### What you should do:
Put the lines of the listing from the line containing "has height=434, width=1080." up to and including the line containing "Screen dimensions: 1456x826 37,750" into a numbered list. Leave out any blank lines.

********

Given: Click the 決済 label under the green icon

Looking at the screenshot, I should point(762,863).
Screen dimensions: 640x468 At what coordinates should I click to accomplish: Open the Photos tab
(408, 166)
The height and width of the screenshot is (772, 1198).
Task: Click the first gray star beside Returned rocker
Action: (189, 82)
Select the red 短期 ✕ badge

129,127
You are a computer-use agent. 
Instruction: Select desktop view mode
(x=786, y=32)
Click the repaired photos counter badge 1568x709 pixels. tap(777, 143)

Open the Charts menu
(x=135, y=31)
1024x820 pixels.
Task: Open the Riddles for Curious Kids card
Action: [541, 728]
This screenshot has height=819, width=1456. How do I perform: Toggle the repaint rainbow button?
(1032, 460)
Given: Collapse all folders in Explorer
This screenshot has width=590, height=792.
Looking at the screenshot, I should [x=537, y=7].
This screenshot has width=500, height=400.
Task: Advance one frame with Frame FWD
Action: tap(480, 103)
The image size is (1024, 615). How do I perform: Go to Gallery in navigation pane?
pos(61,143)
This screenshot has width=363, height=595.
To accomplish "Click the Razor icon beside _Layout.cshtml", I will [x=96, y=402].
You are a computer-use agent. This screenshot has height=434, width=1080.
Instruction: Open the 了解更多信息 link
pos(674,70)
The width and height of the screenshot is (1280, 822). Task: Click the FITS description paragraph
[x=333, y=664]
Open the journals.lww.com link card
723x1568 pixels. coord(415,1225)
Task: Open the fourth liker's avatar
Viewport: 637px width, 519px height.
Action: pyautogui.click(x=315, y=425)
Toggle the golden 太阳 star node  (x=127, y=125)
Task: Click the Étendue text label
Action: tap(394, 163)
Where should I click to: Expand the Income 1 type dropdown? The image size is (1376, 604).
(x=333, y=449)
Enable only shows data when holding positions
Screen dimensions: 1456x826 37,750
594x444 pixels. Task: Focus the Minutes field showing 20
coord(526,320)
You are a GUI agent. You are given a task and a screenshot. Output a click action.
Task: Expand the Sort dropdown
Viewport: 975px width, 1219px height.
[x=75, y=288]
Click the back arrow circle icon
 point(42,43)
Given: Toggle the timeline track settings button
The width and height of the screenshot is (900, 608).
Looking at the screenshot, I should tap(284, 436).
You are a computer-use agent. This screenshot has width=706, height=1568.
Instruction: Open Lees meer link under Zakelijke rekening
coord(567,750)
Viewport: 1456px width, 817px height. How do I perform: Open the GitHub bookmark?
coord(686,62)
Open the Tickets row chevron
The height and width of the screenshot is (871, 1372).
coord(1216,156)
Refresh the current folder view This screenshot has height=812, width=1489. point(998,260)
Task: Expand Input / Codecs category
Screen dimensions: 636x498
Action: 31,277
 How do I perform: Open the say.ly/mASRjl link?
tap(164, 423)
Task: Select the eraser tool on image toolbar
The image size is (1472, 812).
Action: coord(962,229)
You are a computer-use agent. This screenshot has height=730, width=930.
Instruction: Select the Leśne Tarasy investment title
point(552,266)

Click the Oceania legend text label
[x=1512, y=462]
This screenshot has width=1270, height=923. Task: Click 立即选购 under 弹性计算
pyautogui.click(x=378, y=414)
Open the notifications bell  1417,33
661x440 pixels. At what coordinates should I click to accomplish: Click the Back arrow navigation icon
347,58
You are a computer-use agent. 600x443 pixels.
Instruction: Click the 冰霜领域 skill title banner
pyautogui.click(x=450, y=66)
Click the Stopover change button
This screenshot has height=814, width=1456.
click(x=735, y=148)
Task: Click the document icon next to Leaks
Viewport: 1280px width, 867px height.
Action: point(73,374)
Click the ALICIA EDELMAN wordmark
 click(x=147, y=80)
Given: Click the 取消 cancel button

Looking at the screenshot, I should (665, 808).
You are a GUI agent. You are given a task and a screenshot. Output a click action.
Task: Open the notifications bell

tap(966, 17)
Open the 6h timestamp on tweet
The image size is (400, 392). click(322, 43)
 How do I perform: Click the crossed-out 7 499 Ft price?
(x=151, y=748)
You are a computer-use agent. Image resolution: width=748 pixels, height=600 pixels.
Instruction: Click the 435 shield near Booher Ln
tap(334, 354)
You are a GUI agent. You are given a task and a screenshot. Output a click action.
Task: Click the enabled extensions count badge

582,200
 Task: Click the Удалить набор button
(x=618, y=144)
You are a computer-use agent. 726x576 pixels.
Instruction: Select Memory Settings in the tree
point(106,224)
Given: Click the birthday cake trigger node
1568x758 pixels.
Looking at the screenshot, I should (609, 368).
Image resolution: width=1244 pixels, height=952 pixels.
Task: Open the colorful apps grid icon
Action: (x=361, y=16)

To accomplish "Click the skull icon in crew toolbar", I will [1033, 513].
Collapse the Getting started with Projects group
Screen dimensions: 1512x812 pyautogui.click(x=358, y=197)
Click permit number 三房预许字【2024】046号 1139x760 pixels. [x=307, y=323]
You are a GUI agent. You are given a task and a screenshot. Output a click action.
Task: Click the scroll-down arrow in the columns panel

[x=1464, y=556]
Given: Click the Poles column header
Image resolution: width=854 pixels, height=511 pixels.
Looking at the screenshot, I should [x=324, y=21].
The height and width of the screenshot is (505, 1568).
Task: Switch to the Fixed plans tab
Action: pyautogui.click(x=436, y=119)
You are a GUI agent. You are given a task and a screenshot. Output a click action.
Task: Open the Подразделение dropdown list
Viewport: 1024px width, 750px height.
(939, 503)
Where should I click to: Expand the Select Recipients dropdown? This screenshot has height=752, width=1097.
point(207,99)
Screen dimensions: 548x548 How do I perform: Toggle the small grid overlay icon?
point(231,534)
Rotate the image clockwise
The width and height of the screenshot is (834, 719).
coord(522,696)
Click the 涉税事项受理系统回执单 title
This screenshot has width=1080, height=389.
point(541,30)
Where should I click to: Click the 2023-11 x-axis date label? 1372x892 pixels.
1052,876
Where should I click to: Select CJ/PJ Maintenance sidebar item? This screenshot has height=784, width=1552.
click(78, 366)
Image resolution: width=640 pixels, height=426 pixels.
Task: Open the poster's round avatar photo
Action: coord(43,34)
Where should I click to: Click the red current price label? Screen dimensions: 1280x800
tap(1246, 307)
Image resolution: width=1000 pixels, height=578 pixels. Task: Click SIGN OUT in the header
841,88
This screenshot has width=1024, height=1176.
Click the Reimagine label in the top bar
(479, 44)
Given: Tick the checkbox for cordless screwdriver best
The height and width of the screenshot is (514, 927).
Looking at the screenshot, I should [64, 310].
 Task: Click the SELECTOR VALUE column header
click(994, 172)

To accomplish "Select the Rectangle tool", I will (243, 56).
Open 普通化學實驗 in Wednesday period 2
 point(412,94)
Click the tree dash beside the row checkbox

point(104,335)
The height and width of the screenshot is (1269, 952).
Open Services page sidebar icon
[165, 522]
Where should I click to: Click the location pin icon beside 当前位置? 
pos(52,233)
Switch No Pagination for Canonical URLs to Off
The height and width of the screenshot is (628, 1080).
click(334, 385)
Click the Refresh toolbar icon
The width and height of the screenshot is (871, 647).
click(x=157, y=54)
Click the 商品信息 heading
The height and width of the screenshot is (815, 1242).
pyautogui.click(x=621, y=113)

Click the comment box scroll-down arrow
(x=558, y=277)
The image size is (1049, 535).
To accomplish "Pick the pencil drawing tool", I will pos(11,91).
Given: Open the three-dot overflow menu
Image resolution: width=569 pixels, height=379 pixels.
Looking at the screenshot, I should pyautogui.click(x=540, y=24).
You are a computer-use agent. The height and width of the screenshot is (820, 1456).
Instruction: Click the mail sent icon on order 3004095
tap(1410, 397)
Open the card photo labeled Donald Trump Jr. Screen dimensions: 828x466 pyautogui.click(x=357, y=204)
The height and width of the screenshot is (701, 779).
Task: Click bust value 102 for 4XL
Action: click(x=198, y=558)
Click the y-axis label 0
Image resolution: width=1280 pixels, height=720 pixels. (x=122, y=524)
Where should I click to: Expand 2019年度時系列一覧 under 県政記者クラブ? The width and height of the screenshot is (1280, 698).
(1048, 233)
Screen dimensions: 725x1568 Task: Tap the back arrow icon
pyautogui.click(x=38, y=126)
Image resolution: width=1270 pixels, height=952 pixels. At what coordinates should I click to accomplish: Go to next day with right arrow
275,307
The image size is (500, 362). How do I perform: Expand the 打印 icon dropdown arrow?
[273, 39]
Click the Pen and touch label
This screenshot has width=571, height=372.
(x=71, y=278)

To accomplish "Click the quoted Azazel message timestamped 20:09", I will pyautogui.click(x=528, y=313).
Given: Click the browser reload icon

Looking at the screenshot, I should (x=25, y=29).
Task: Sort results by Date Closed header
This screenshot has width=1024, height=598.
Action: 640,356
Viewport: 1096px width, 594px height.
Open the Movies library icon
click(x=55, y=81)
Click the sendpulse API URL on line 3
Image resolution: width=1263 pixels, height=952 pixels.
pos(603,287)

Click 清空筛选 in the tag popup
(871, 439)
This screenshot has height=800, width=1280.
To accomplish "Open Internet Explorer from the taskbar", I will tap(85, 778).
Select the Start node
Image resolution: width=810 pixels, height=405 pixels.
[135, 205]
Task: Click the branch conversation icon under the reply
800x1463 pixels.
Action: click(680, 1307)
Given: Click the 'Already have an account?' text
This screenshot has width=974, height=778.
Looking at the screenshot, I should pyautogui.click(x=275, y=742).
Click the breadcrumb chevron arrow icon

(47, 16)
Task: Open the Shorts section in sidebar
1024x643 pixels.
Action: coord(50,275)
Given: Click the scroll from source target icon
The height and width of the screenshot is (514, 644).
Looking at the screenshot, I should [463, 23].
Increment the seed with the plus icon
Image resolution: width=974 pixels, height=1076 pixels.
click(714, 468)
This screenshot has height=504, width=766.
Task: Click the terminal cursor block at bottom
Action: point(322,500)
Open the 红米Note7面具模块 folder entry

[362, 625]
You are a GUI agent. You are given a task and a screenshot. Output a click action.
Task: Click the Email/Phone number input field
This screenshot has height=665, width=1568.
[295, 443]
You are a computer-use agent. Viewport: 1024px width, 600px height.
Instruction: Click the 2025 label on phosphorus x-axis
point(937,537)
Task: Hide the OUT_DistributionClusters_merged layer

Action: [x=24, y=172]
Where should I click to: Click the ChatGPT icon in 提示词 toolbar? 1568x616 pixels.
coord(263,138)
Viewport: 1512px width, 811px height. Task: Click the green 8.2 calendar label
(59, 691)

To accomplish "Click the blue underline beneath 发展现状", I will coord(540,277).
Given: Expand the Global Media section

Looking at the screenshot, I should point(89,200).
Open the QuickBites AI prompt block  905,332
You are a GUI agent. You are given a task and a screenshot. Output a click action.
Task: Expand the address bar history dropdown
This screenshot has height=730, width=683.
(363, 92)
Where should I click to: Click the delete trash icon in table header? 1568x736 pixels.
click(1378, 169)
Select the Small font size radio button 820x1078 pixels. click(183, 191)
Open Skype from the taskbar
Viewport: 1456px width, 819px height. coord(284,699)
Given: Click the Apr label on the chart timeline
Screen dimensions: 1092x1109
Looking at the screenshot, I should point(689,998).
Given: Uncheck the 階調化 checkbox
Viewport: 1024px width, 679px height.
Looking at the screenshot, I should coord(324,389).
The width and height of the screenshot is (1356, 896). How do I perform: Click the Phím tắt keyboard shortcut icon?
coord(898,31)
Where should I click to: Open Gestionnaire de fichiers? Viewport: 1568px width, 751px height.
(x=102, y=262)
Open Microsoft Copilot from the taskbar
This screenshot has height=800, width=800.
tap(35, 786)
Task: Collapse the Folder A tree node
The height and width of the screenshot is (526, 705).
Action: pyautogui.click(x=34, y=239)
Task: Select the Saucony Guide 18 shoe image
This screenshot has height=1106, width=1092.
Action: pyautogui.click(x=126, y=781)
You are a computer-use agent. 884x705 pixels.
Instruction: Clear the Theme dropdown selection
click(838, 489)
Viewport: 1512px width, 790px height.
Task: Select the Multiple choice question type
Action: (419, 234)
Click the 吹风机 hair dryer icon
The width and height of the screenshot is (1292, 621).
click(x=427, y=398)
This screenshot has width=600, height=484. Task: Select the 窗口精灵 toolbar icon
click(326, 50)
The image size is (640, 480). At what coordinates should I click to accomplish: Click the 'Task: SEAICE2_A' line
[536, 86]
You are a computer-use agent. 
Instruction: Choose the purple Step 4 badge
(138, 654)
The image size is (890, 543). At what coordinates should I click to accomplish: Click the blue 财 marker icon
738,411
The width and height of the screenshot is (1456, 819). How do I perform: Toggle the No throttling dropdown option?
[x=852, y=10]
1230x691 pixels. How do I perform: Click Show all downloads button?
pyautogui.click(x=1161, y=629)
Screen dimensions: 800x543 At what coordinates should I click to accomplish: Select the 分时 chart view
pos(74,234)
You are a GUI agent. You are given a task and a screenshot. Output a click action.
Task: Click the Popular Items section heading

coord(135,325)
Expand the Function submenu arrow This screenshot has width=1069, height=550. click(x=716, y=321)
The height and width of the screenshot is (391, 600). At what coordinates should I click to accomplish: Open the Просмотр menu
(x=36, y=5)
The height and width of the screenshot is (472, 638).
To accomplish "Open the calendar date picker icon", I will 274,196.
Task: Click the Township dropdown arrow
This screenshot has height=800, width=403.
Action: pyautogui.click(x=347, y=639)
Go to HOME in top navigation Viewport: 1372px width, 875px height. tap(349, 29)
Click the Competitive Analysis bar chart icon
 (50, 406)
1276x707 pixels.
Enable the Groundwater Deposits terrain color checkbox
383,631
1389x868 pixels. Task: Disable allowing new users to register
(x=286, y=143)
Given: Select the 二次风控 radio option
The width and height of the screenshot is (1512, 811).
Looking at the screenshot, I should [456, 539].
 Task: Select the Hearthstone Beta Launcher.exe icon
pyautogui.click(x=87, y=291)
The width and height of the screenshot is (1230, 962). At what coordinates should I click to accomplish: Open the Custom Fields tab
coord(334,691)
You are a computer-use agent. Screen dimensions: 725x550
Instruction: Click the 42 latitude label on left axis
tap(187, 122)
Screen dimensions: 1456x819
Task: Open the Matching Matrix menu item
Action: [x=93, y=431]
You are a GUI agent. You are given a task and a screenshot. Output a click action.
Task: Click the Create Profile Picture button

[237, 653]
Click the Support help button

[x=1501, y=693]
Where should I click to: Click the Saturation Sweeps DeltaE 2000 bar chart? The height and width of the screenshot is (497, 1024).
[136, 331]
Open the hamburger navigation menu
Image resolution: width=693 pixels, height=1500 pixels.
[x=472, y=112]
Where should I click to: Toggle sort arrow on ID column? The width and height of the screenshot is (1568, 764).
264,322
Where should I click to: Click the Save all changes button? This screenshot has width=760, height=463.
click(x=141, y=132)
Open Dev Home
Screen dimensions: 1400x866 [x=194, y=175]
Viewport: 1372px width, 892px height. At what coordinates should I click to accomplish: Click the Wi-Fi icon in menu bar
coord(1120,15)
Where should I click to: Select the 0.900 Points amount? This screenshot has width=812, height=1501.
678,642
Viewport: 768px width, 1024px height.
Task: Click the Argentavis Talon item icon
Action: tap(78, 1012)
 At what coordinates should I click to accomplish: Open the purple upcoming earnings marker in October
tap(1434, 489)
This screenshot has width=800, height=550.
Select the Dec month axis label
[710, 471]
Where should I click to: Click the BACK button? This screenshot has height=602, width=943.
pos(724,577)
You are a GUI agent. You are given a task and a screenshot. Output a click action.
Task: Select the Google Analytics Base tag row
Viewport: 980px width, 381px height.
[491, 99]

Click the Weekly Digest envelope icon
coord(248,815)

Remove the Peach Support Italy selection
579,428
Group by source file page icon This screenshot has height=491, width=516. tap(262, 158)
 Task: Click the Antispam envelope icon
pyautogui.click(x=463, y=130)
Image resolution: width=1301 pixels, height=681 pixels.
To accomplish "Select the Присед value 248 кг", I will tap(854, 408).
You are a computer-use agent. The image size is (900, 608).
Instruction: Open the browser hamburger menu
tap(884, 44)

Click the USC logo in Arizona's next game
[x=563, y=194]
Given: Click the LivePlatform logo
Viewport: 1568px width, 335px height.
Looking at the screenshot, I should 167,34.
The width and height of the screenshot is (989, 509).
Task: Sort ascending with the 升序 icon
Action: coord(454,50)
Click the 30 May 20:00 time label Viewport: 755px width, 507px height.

********

### Reply:
1. You are a computer-use agent. This screenshot has height=434, width=1080.
2. Instruction: Open the 了解更多信息 link
3. pos(674,70)
4. The width and height of the screenshot is (1280, 822). Task: Click the FITS description paragraph
5. [x=333, y=664]
6. Open the journals.lww.com link card
7. 723x1568 pixels. coord(415,1225)
8. Task: Open the fourth liker's avatar
9. Viewport: 637px width, 519px height.
10. Action: pyautogui.click(x=315, y=425)
11. Toggle the golden 太阳 star node  (x=127, y=125)
12. Task: Click the Étendue text label
13. Action: tap(394, 163)
14. Where should I click to: Expand the Income 1 type dropdown? The image size is (1376, 604).
15. (x=333, y=449)
16. Enable only shows data when holding positions
17. Screen dimensions: 1456x826 37,750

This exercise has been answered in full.